**EXERCISE**
Return the data below exactly, please, but drop the pictures.

(Records from a dataset)
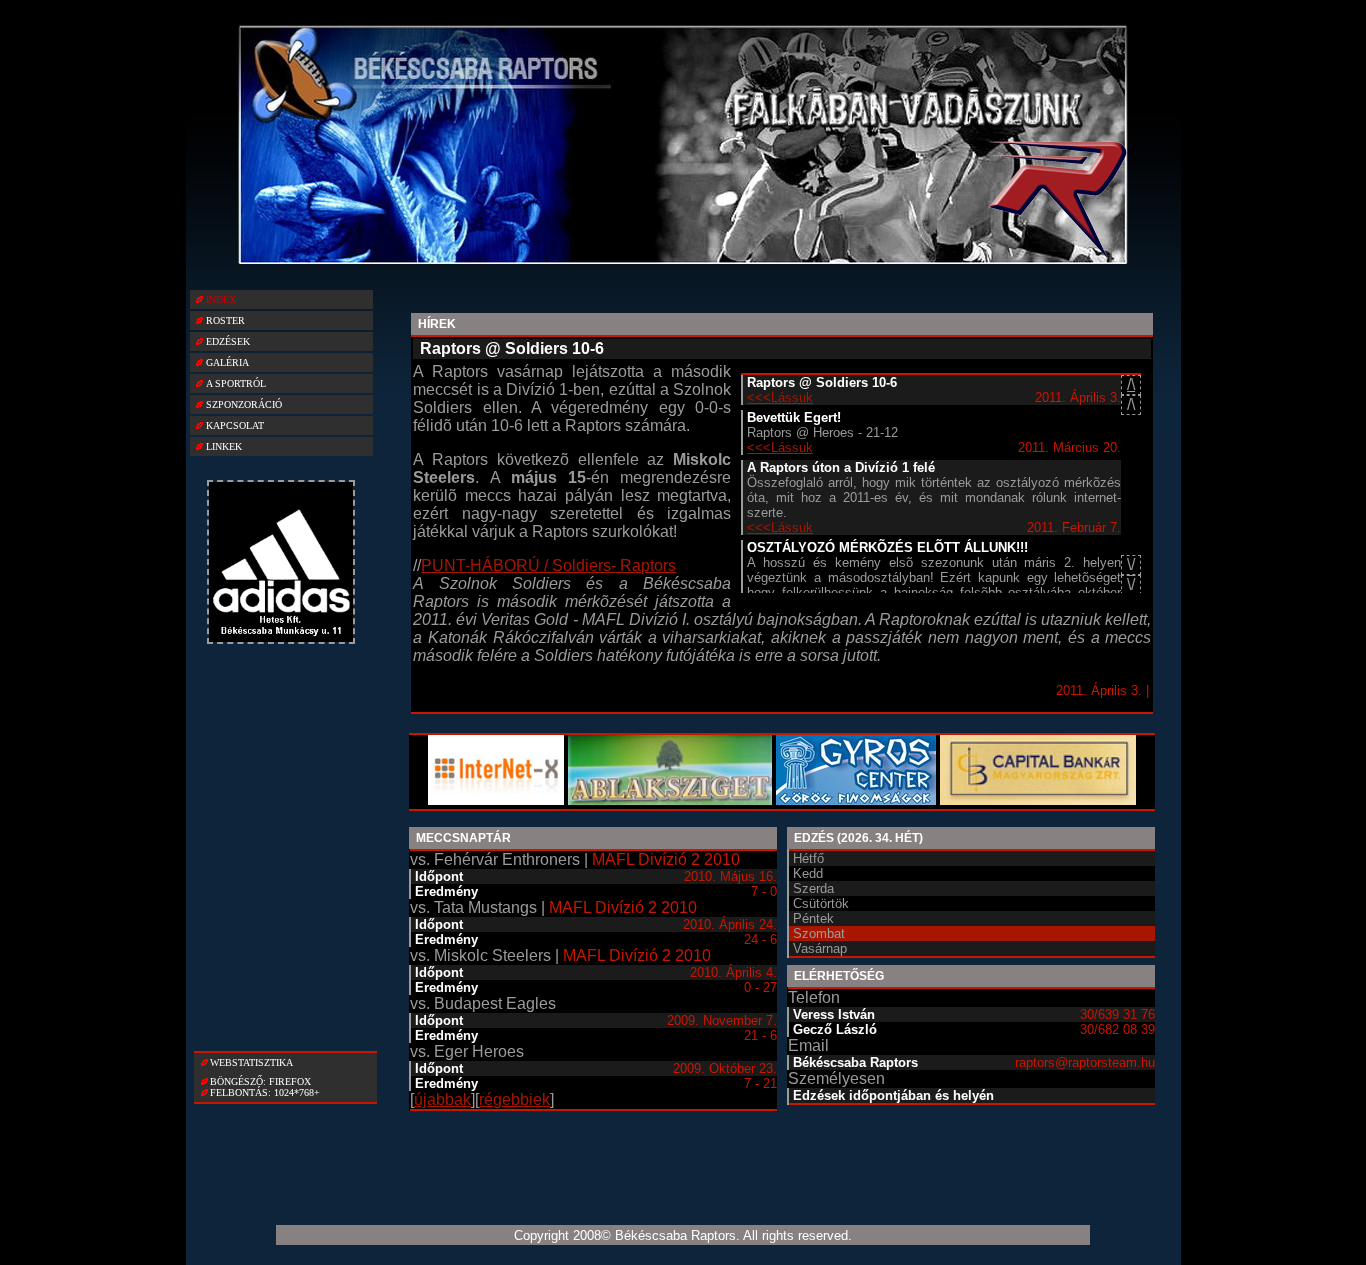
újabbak (442, 1099)
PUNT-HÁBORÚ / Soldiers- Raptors (548, 565)
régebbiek (514, 1099)
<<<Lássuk (780, 397)
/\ (1131, 384)
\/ (1131, 584)
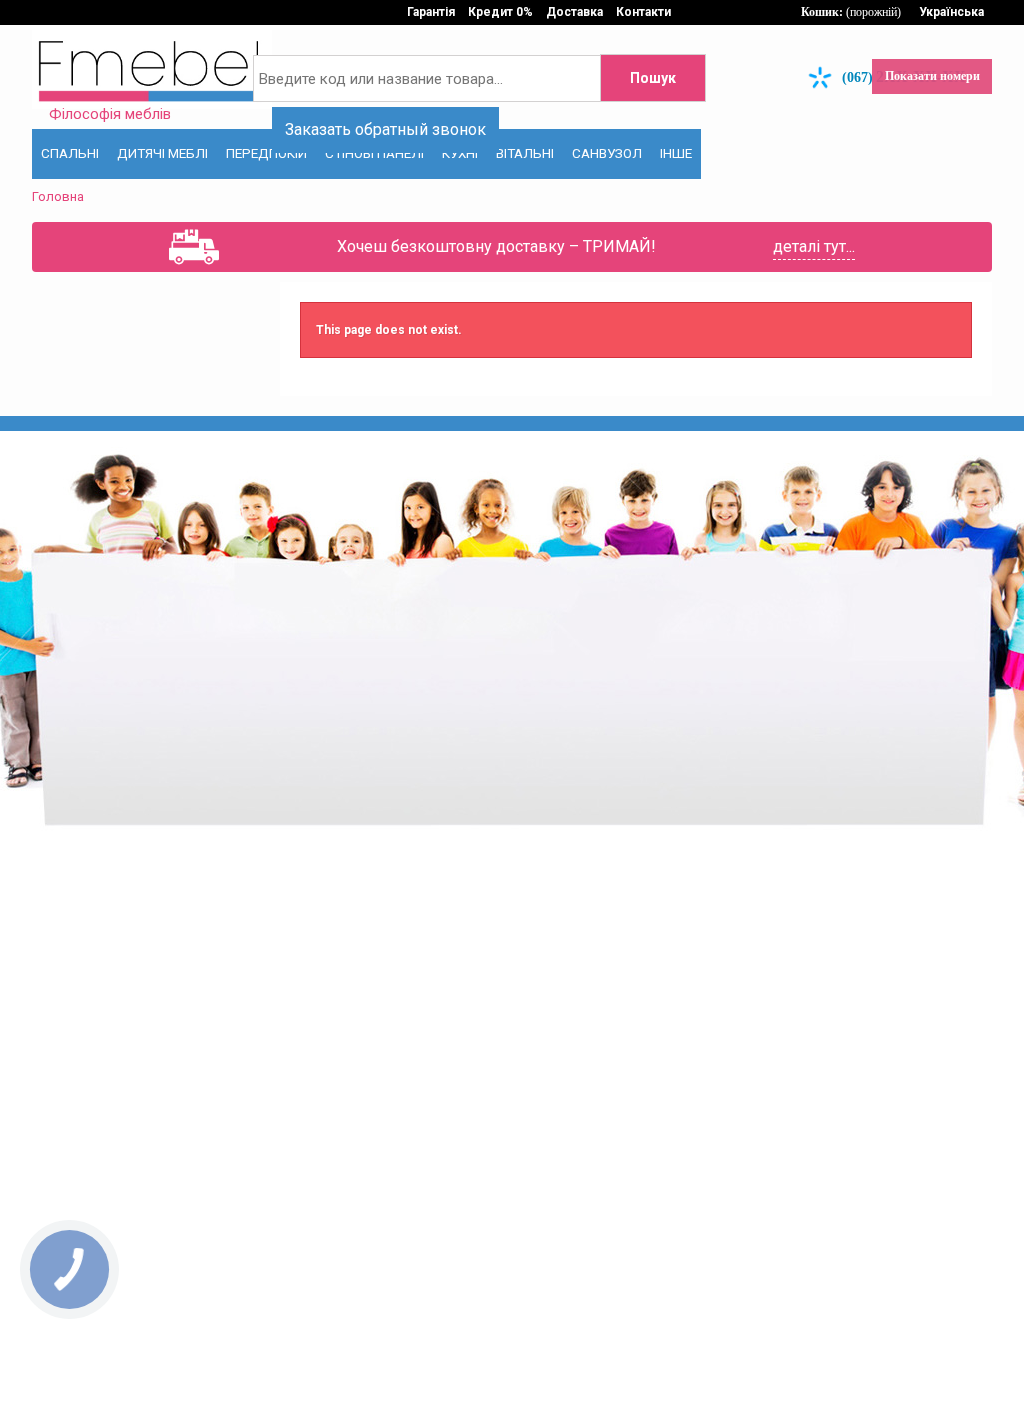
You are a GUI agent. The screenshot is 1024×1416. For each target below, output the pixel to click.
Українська (951, 12)
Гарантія (431, 12)
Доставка (574, 12)
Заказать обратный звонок (385, 129)
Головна (58, 196)
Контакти (643, 12)
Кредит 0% (500, 12)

**TASK SOLUTION**
újabbak (442, 1099)
PUNT-HÁBORÚ / Soldiers- Raptors (548, 565)
régebbiek (514, 1099)
<<<Lássuk (780, 397)
/\ (1131, 384)
\/ (1131, 584)
You are a GUI agent. The screenshot is 1024×1416. For each target below, output the pixel to click.
Українська (951, 12)
Гарантія (431, 12)
Доставка (574, 12)
Заказать обратный звонок (385, 129)
Головна (58, 196)
Контакти (643, 12)
Кредит 0% (500, 12)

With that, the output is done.